Taxes That Apply to Landlords in Scotland
Scottish landlords face a unique tax landscape that differs from the rest of the UK in several important ways. Understanding your tax obligations is essential to managing your property investments efficiently and avoiding costly HMRC penalties.
Income Tax
On rental profits
LBTT + ADS
On property purchases
Capital Gains Tax
On property sales
Rental Income Tax
All rental income must be declared to HMRC on your annual self-assessment tax return. You pay Income Tax on your rental profits (income minus allowable expenses) at your marginal rate — 20%, 40% or 45% depending on your total income.
Allowable rental expenses include:
- Letting agent fees
- Repairs and maintenance (not improvements)

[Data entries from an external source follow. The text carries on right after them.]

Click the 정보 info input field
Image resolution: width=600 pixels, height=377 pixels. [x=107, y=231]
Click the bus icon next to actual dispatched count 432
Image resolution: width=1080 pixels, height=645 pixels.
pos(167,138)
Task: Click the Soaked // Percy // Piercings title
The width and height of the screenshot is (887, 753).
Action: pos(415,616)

- Buildings and contents insurance
- Ground rent and service charges
- Council tax and utilities (if paid by you)
- Accountancy fees
- Landlord licensing fees
- Advertising costs for finding tenants
Section 24 — Mortgage Interest Restriction
Since April 2020, individual landlords can no longer deduct mortgage interest from rental income in full. Instead, you receive a 20% tax credit on finance costs. This significantly increases the tax bill for higher-rate taxpayer landlords. For example, a landlord paying £10,000 mortgage interest only saves £2,000 in tax (20% credit) rather than £4,000 (40% deduction). Planning around this restriction is one of the most important pieces of advice we give Scottish landlords.

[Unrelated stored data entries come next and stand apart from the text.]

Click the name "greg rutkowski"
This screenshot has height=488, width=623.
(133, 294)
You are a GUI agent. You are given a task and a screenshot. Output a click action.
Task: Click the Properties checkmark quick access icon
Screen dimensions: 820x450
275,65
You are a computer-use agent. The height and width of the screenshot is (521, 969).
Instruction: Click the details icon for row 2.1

LBTT — Land and Buildings Transaction Tax in Scotland
Scotland uses LBTT instead of Stamp Duty Land Tax. Rates for residential property purchases in 2024/25:
| Purchase Price | LBTT Rate | Additional Dwelling Supplement |
|---|---|---|
| Up to £145,000 | 0% | +6% |
| £145,001 – £250,000 | 2% | +6% |
| £250,001 – £325,000 | 5% | +6% |
| £325,001 – £750,000 | 10% | +6% |
| Above £750,000 | 12% | +6% |
The Additional Dwelling Supplement (ADS) of 6% applies to all purchases of second homes and buy-to-let properties in Scotland, on top of the standard LBTT rates.

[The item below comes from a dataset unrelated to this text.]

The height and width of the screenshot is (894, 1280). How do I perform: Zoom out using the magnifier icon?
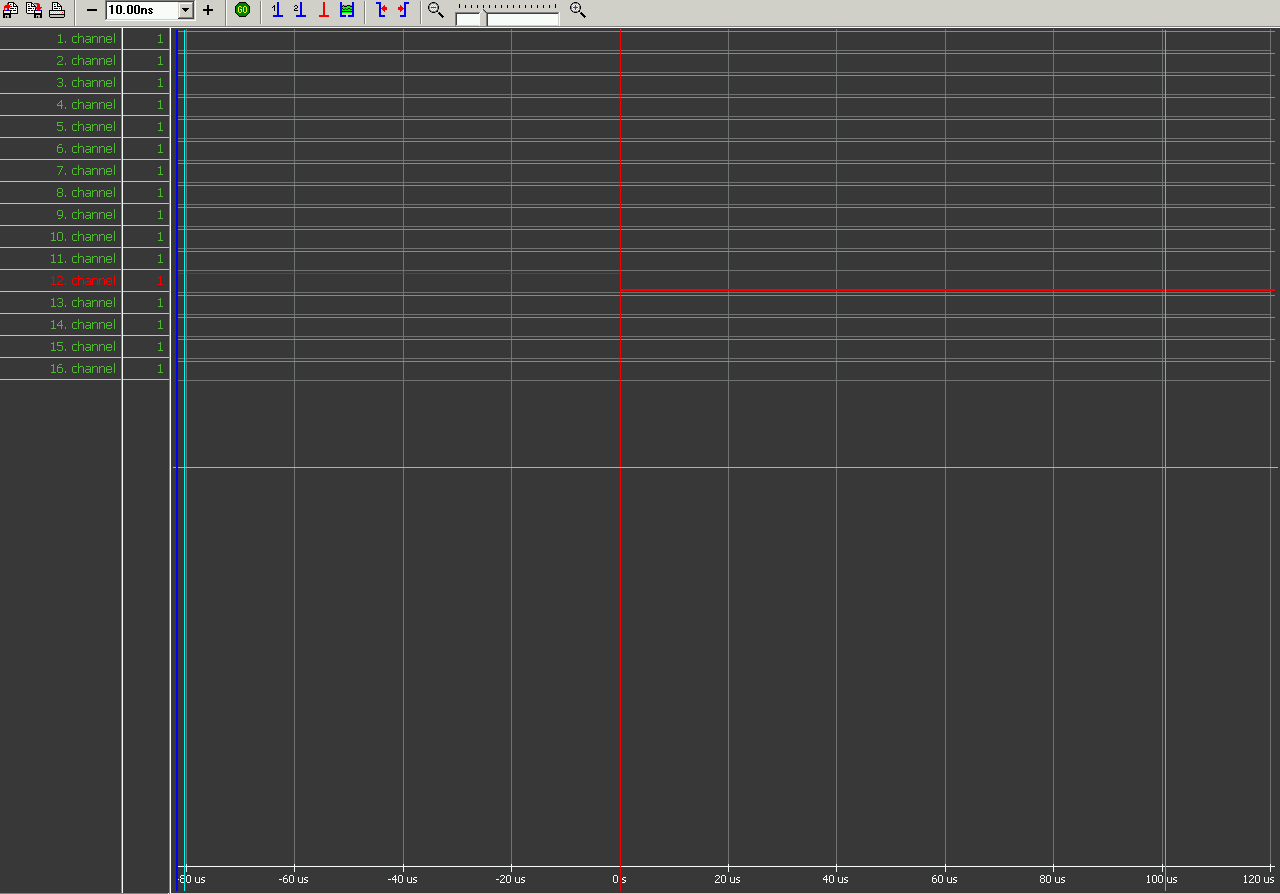(434, 10)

Capital Gains Tax on Rental Property in Scotland
When you sell a rental property, Capital Gains Tax (CGT) applies to the gain above the annual exempt amount (£3,000 for 2024/25). The CGT rate on residential property is 18% for basic rate taxpayers and 24% for higher rate taxpayers. You must report and pay CGT on UK residential property within 60 days of completion — failure to do so results in penalties and interest charges.